Wichtigste Unterschiede
Der Škoda Superb Kombi bietet deutlich mehr Laderaum: bei umgeklappten Sitzen ist der Kofferraum um +64 cm (43 %) länger und bei aufrechter erster Sitzreihe um +29 cm (38 %) länger als beim Audi A3 Sportback. Die Breite der Kofferraumöffnung ist beim Superb um 9 cm (9 %) größer, die schmalste Kofferraumbreite nur geringfügig (+2 cm / 2 %) erweitert und die Höhe der Öffnung um 5 cm (6 %) höher. Beim Audi fällt dagegen auf, dass die Tiefe des Kofferraums (Abstand Ladekante zu Kofferraumboden) um +8 cm (100 %) größer ist und die Ladekante selbst um +8 cm (14 %) höher über der Straße liegt.

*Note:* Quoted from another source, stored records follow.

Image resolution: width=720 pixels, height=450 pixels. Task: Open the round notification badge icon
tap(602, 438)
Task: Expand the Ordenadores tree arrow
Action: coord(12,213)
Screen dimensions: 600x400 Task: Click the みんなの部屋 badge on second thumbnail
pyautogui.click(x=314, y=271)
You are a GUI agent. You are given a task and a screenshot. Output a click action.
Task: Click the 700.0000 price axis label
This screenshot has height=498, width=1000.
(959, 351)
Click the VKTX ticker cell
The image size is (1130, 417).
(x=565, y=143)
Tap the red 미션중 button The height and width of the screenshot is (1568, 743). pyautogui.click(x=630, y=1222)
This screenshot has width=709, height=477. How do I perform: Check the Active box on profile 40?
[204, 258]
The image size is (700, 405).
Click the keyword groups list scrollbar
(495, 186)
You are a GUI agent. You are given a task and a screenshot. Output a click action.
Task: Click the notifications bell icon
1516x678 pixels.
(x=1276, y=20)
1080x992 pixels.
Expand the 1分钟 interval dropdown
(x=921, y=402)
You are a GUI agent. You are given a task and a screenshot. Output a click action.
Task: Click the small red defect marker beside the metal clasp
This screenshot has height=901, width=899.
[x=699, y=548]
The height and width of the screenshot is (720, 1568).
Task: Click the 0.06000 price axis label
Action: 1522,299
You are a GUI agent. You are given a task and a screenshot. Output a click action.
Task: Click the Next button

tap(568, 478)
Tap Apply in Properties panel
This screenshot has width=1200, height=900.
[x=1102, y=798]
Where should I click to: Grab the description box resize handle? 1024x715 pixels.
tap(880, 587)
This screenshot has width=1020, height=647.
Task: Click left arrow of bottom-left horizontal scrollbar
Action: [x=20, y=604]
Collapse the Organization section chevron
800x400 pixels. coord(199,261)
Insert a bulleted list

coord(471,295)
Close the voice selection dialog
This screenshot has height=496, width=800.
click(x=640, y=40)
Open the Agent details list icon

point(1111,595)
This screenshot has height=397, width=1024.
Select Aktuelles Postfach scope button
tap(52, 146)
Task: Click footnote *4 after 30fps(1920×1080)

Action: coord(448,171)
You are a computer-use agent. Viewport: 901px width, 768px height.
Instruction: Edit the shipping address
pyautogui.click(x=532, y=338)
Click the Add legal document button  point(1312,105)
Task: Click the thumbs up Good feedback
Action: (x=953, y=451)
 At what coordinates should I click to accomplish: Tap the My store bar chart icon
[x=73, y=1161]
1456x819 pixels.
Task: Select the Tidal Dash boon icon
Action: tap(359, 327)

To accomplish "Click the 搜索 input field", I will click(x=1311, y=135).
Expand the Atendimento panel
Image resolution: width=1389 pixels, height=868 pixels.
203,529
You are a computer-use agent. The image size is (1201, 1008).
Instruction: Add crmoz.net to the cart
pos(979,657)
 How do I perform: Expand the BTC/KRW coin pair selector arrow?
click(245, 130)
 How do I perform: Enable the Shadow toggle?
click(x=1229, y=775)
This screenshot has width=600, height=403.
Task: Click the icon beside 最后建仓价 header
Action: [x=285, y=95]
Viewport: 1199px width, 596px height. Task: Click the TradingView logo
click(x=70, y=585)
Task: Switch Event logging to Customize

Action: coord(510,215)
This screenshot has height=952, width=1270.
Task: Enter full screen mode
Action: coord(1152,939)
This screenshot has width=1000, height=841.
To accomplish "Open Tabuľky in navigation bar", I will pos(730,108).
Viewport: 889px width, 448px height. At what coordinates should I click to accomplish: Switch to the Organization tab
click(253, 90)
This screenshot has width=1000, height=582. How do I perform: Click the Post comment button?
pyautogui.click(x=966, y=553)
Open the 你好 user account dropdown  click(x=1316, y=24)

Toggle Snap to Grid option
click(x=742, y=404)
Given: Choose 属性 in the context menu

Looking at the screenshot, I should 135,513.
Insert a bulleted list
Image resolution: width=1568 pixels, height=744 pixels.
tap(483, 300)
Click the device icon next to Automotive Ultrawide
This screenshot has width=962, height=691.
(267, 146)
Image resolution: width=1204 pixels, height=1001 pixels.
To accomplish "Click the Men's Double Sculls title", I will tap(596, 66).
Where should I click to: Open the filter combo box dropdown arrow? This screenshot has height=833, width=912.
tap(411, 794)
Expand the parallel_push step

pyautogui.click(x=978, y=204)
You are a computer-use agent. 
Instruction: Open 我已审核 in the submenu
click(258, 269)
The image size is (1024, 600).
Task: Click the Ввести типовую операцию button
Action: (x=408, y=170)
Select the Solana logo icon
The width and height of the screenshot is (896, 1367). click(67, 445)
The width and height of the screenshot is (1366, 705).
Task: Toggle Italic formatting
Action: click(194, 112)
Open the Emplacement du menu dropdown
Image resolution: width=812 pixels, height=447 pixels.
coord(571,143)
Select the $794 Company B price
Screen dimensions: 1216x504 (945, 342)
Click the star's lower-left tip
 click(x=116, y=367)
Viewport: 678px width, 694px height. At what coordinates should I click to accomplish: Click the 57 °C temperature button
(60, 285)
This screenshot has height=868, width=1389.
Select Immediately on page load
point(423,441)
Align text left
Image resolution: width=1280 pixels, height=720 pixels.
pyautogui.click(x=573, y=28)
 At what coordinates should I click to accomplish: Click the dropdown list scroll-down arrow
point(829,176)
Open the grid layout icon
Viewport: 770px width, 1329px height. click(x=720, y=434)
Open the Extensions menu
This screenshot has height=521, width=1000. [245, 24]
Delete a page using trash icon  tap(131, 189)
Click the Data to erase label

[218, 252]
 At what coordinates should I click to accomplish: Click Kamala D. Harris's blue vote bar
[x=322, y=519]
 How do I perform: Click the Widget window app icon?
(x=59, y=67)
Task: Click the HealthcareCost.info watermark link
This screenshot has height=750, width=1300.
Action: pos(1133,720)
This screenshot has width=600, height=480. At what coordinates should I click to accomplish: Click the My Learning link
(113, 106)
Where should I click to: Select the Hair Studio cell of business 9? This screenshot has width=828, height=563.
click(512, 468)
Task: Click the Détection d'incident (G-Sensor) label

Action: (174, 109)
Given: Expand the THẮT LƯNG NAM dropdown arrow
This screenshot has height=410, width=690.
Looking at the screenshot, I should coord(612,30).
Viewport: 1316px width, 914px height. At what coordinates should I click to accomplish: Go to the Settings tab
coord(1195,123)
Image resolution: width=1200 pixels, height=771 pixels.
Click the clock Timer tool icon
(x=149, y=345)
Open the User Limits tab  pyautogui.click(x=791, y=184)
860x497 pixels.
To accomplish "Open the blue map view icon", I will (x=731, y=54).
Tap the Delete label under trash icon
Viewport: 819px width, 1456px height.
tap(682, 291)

Auswirkungen auf die Nutzbarkeit
Für Transportaufgaben mit langen oder sperrigen Gegenständen ist der Superb klar im Vorteil: die deutlich größere Ladelänge bei umgeklappten Sitzen und bei aufrechter Sitzreihe ermöglicht das Laden von Latten, Rohren, Ski, Möbelteilen oder mehreren großen Koffern ohne aufwändiges Platzieren. Die etwas größere Öffnungsbreite erleichtert zudem das Einbringen breiterer Gegenstände.
Der Audi A3 hat zwei praktische Nachteile, die die Handhabung schwerer oder unhandlicher Ladung erschweren: die höhere Ladekante macht das Heben und Einladen schwerer Lasten anstrengender, und die deutlich vergrößerte Tiefe zwischen Ladekante und Kofferraumboden erzeugt eine stärkere Stufe/Lippe – das kann das Durchschieben langer Gegenstände erschweren und führt dazu, dass kleinere Teile eher im Einstieg hängen bleiben. Andererseits kann eine tiefere Ladefläche bei manchen Ladungen dafür sorgen, dass sie tiefer und damit stabiler liegen, jedoch auf Kosten der Ein- und Ausladefreundlichkeit.
Zusammenfassend: Wer regelmäßig lange, breite oder viele Gepäckstücke transportiert, profitiert deutlich vom Škoda Superb Kombi. Wer dagegen hauptsächlich kompaktere, niedrigere Ladung hat und auf stadtgerechte Fahrzeugmaße achtet, findet im Audi A3 ein taugliches Paket – bei häufigem Beladen schwerer Gegenstände ist jedoch die höhere Ladekante und die Stufe zum Kofferraumboden nachteilig.